如大家所知,小初高到大学,不同学习阶段对高级表达和词汇的定义标准差异巨大,所以在具体批改的时候也需要根据各学习阶段的具体情况来具体“定义”。
正像盛志超所说,“评阅技术不但是要评分也要给出合理的反馈,必须基于场景知识做模块化处理,逐层拆解之后,才能给出相对科学的评分和用户学习想要的反馈结果。”
“讯飞智学网刚刚上线的时候,作文评阅技术还是翻车出了异常。”盛志超说,这是他毕生难忘的经历。
当时学校要求一场考试覆盖1000个人,并且不能有一个人的评阅出现错误,但深度学习和传统的机器学习都是统计意义上的模型,考虑的都是整体的概率,不会兼顾到每个学生的情况。
于是,状况出现了。
英文作文的试卷开头都会给出一段引言,要求学生续写,而机器把引言当成了需要评阅的作答内容,其中一份作文即便是白卷也给了分数。试卷评分是一个非常严肃的事,这样的失误所影响的考试客观公平性,不管是老师层面还是盛志超自己都觉得是不可弥补的。

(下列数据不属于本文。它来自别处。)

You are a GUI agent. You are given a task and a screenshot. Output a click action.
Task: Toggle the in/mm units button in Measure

而反观其后,这次落地失败的根源还是在于我们关注的指标和用户实际场景关注的指标不一致。
这之后盛志超和团队开始长期频繁地“体验学习生活”,和老师、学生、家长这些每一个与学习相关的关键角色去沟通交流,尝试全面而真实地理解和定义在教育领域每一个细枝末节的需求问题。

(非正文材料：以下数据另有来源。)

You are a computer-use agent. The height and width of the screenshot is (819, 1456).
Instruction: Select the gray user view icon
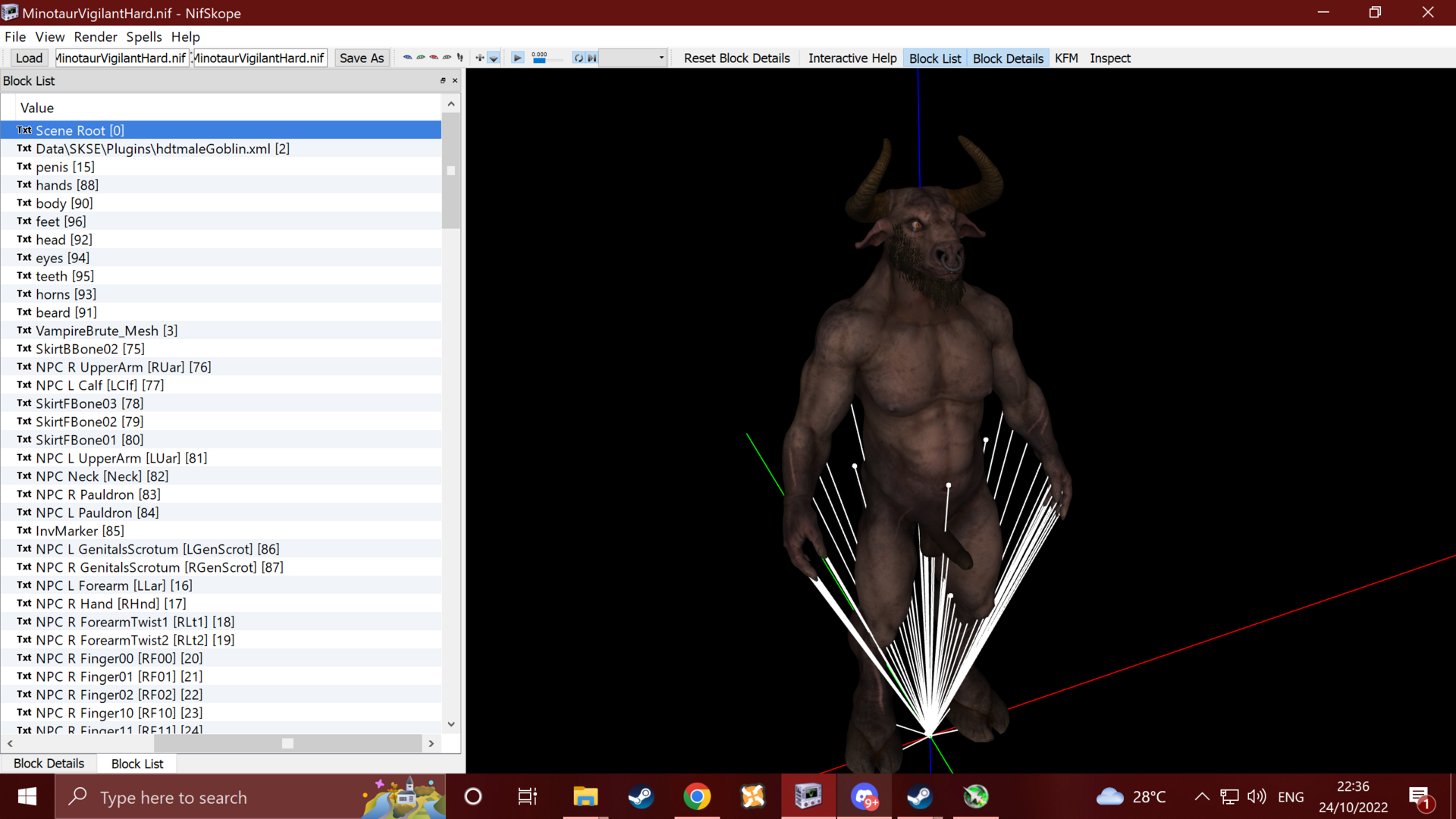pos(447,58)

“想要真的做好教育领域的认知落地,首先要忘记自己原来的身份,成为一名学生、家长或者老师”。
盛志超说的这个思路恰与当年张三丰传授张无忌太极武功时的要义如出一辙:“太极拳只重其义,不重其招。你忘记所有的招式,就练成太极拳了。”

图谱|科大讯飞认知智能,从场景中来,到行业中去
文章插图

2016年,盛志超及团队终于成功将作文评阅技术应用到高考和中考里面,这也是国内首次在大规模正规考试中使用教育评测技术。

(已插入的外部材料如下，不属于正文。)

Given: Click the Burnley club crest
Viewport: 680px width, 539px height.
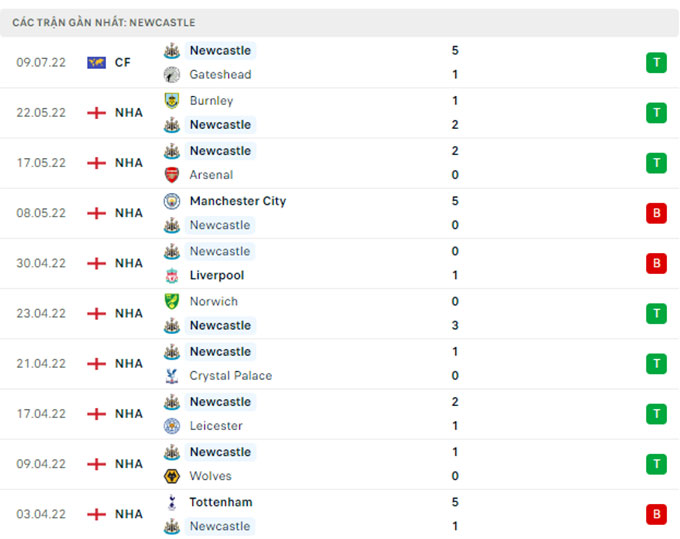Looking at the screenshot, I should pos(172,101).
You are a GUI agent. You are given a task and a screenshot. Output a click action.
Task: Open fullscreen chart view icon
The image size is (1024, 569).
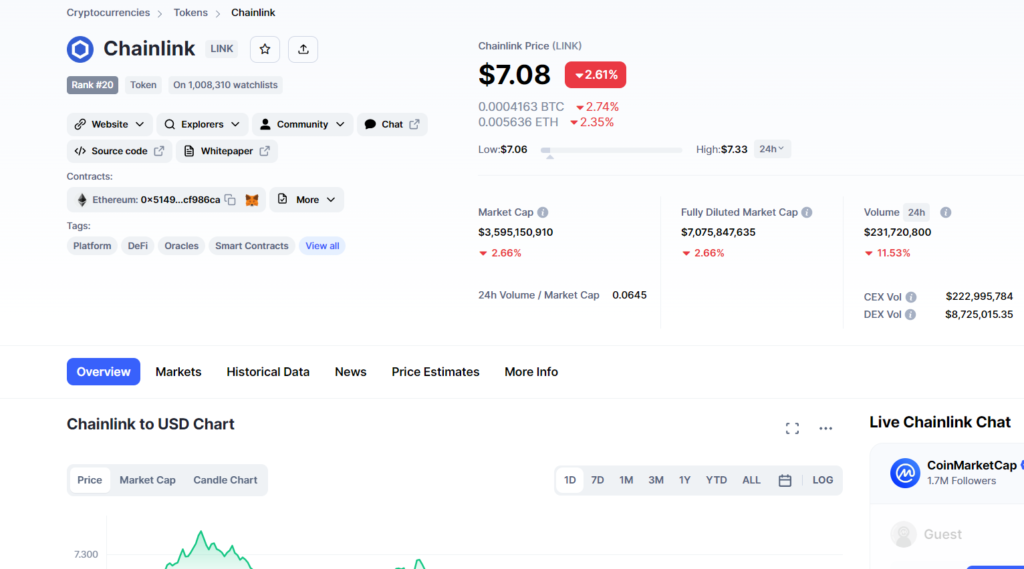pos(792,428)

如果说这个只是解决了教育某一个特定“场景”的问题,那此后的“因材施教和个性化学习”则证明了科大讯飞在教育领域深耕的决心。
2020年初,盛志超回归教育开始攻关难度更高的因材施教的个性化学习方向。
盛志超坦言,自己也曾是学生,在学校度过二十多年的时光,即便作为学习的佼佼者他也依然无法总结出自己所谓的经验给到其他求学者以参考。这背后的原因或许不是一句简单的“毕竟适合每个人的学习方法是不一样的”可以总结概括的。